New Star Map Could Change Everything We Know About the Milky Way

The map includes 1.7 billion stars and is already revealing new details about star evolution and the formation of our galaxy

Gaia
Gaia's all-sky view of our Milky Way Galaxy and neighboring galaxies, based on measurements of nearly 1.7 billion stars. ESA/Gaia/DPAC

In 2016, the European Space Agency released the first data set from its Gaia satellite, which is tasked with surveying stars to create a detailed 3-D map of our quadrant of the Milky Way. Over 1 billion stars twinkled in those first images, which included detailed data on 2 million of the stars. Today, ESA released an even more mind-blowing batch of Gaia data encompassing 1.7 billion stars including incredible detail on almost every speck of light.

As Ryan F. Mandelbaum at Gizmodo reports, compared to the initial survey, which included stars some 500 light years away, the latest round of data includes twinkles as far as 8,000 light years out, with a precision 100 times more accurate. Gaia surveyed the sky for 22 months between July 2014 and May 2016 to gather the new dataset.

According to the ESA, the catalog, now available to professionals and amateur astronomers, includes data on the positions and brightness for 1.7 billion stars, the parallax (an effect in which an object appears in different positions depending the viewer’s position) and motion of 1.3 billion stars, surface temperature for over 100 million stars and the effect of interstellar dust on 87 million stars.

The data also covers other objects as well, including the positions of 14,000 asteroids in our solar system and the positions of half a million quasars outside the Milky Way. According to the ESA, researchers were also able to plot the orbits of 75 globular clusters—or groups of stars held together by gravity— within our galaxy and 12 dwarf galaxies orbiting the Milky Way.

Waiting for Gaia

“Gaia is an unprecedented map of the Milky Way galaxy, fundamental astrophysics at its finest, laying the groundwork for decades of research on everything from the solar system to the origin and evolution of the universe,” astronomer Emily Rice of CUNY College of Staten Island and the American Museum of Natural History tells Mandelbaum. “It is at once foundational and transformative, which is rare in modern astronomy.”

The charts were not just automatically generated. It took years for some 450 human scientists and software engineers to analyze the raw satellite data and produce the 3-D star charts, asteroid orbits and other images, the Associated Press reports.

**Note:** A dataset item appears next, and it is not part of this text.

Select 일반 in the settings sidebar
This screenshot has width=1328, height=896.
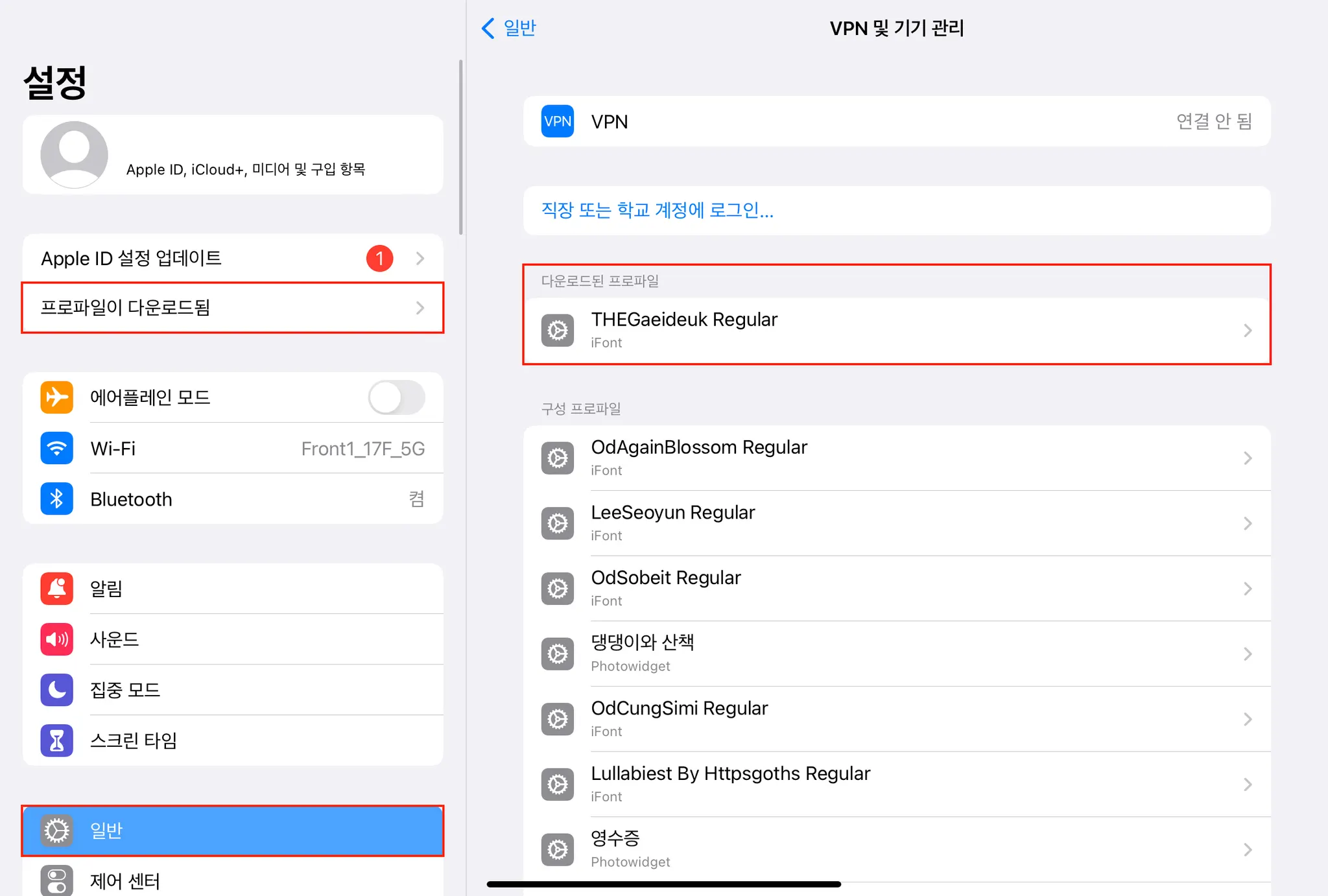[x=233, y=831]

And the data has already led to some breakthroughs. Antonella Vallenari, one of the lead scientists on the project, tells the AP that the results seems to support a hypothesis that the Milky Way was once hit with material from another galaxy, creating ripples evidenced by stars that move in ways different than expected.

A close look at 4 million stars has also refined something known as the Hertzsprung-Russell diagram, which uses the color and magnitude of stars to determine their evolutionary stage. The diagram has already helped researchers learn to distinguish white dwarfs dominated by hydrogen and white dwarfs dominated by helium. It also suggests that the stars in the disc and halo of the Milky Way are different ages, suggesting there were two galactic formation events.

As Nola Taylor Redd at Scientific American reports, the data should also help astronomers study the mysterious brown dwarfs, perplexing failed stars that are not quite planets and not quite stars. Studying brown dwarfs can teach researchers a lot about both star and planet formation. “It’s like being handed everything you ever wanted to know about brown dwarfs,” Jackie Faherty, a brown dwarf researcher at the American Museum of Natural History, told Redd prior to the release of the data.

This is just a tiny preview of what’s to come. “The combination of all these unprecedented measures provides the information for astronomers to take the next big steps in mapping the formation history and evolutions of stars and our Milky Way Galaxy,” University of Cambridge’s Gerry Gilmore, one of the primary Gaia investigators, says in the press release. “There is hardly a branch of astrophysics which will not be revolutionized by Gaia data…we anticipate new science papers appearing every day after this release.”

Uwe Lammers, the Gaia operations manager tells Deutsche Welle that by the end of its five-year mission in 2019, Gaia will have surveyed each star 70 times. While the third data dump in 2020 won’t add many stars to the catalog, it will produce even finer detail. As Mandelbaum reports, the release will include spectral data on the stars which will add a whole new level of information.

Just to keep things in perspective: Gaia’s map of 1.7 billion stars is just a tiny fraction of the 100 billion (or more) estimated to exist in the Milky Way. Just imagine what we could learn if we mapped them all.